CJP grills Balochistan health, education secretaries over poor performance

QUETTA: Chief Justice of Pakistan Justice Saqib Nisar resumed hearing a suo motu case on the various issues of public interest in Balochistan.

The chief justice, who is hearing the case at the Supreme Court’s Quetta Registry, will also visit the district courts complex later today as well as address a bar association event.

The three-judge bench includes Justice Sajjad Ali Shah and Justice Mansoor Ali .

As the hearing went under way today, Chief Justice Nisar expressed serious displeasure at provincial health secretary Saleh Nasir.

He berated the top health official of the province over the deplorable state of public hospitals as well as the salaries given to young doctors.

CJP touring the Civil Hospital Quetta with CM Bizenjo.

Chief Justice Nisar warned Nasir of halting his salary until the province’s doctors are paid their dues. He also lamented that the province pays its doctors Rs24,000 a month whereas a driver of the apex court gets paid Rs35,000.

Later, appearing before the bench, the education secretary informed the court that half of the schools in the province don’t have water, adding that 11,000 toilets were constructed in the province’s schools in the last three years.

The education secretary informed the court further that the government oversees 1,135 primary schools, and admitted on the court’s questioning that these institutes do not have all the required facilities.

════════

| What you will do |
A. Answer these questions using the news report on the Balochistan hearing:
(i) How much does the province pay its doctors each month?
(ii) How many toilets were built in the province's schools in the last three years?
(iii) How many primary schools does the government oversee?
B. Proceed with the news report on the Balochistan hearing, picking up after its final sentence.
The data that follows comes from a separate source and is unrelated to the news report.

════════

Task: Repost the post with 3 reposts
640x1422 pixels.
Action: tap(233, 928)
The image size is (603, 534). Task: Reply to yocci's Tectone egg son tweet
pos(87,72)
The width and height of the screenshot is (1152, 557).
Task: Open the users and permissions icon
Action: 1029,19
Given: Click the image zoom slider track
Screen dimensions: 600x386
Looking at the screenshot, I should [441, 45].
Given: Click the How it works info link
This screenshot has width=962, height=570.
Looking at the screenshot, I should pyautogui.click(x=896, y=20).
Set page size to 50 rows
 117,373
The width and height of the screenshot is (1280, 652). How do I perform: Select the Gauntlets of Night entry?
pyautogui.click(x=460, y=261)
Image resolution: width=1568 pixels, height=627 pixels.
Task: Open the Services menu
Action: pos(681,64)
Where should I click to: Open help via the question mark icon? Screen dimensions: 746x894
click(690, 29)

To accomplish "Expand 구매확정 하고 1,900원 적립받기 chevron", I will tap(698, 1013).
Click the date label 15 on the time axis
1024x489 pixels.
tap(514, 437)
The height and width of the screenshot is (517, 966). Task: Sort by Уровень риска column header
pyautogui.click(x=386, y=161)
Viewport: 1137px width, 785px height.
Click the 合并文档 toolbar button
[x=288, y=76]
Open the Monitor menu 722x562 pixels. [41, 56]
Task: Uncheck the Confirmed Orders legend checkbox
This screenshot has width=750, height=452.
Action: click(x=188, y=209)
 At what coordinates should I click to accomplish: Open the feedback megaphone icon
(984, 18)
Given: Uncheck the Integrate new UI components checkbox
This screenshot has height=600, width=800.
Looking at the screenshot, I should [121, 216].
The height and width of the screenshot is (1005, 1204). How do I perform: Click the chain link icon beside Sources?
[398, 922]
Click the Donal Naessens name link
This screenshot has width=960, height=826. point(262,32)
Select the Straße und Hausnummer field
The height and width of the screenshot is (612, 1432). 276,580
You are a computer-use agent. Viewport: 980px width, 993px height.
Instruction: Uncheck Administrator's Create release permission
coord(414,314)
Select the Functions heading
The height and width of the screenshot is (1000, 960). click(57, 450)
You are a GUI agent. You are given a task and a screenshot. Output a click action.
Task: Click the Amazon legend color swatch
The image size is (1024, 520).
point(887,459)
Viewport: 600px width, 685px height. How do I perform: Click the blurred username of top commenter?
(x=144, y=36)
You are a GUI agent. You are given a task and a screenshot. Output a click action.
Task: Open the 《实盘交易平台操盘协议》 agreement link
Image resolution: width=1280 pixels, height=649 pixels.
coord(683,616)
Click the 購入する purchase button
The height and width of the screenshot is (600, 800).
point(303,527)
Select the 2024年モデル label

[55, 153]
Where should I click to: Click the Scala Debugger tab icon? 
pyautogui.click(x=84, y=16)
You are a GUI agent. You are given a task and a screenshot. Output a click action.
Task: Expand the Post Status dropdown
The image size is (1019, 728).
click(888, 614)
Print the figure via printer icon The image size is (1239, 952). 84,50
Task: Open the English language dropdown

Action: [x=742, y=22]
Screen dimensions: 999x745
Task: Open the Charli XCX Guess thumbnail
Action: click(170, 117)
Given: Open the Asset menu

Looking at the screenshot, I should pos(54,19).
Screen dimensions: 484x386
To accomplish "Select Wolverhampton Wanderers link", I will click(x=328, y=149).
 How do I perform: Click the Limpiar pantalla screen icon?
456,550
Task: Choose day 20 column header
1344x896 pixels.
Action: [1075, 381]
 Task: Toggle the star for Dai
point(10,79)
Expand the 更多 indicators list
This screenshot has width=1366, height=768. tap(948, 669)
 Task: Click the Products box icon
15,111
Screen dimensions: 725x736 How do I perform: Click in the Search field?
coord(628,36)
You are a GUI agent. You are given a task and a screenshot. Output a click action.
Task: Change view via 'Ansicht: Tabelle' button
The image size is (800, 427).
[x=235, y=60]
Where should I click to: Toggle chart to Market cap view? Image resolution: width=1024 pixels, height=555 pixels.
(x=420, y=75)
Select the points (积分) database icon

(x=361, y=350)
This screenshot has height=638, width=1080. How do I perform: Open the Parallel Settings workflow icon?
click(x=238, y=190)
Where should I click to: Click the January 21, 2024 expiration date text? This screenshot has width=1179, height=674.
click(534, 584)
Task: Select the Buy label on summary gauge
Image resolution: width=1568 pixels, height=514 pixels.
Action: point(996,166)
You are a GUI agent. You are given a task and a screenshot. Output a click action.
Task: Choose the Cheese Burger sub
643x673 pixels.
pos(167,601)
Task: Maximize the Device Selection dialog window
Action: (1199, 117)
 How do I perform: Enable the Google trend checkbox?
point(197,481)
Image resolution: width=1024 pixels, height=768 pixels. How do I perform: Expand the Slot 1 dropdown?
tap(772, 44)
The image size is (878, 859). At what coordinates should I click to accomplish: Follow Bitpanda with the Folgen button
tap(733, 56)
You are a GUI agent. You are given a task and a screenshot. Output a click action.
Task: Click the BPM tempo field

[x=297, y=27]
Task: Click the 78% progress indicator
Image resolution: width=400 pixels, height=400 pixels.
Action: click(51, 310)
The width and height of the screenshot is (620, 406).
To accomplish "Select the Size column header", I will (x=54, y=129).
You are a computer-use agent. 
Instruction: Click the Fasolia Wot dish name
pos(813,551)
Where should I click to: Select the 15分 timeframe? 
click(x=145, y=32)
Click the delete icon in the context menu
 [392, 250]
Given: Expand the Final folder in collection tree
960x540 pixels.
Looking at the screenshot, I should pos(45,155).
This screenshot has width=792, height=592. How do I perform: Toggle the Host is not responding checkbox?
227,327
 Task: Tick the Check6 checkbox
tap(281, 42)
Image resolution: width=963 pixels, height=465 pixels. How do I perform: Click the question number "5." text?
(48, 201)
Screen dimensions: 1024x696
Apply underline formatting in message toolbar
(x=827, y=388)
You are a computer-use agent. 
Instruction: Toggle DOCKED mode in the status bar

════════

| Answers to the exercise |
A.
(i) Rs24,000 a month
(ii) 11,000
(iii) 1,135

B.
Hearing the case in the provincial capital yesterday, the chief justice had directed the last two chief ministers of Balochistan — Dr Abdul Malik Baloch and Nawab Sanaullah Zehri — to appear before the Supreme Court to explain what they did for the improvement of governance and welfare of people in the province during their tenures.

Later, the chief justice visited Civil Hospital along with present Balochistan Chief Minister Abdul Qudoos Bizenjo where he interacted with patients and visited a strike camp of paramedics and young doctors who are protesting against the government.
Justice Nisar ordered authorities to listen to the young doctors’ demands and present a report to him. Following the visit, the protest was called off.

Later in the day, addressing a dinner by the Balochistan Bar Association, the chief justice said suo motu notices had to be taken for petitions were not filed by social figures.

“All measures I have taken were taken in good faith; I have an affiliation with Balochistan,” he said, adding that one should learn about facts before shaping an opinion.
“We will not tolerate any negligence in provision of rights to the people and discharging of duties,” the chief justice added.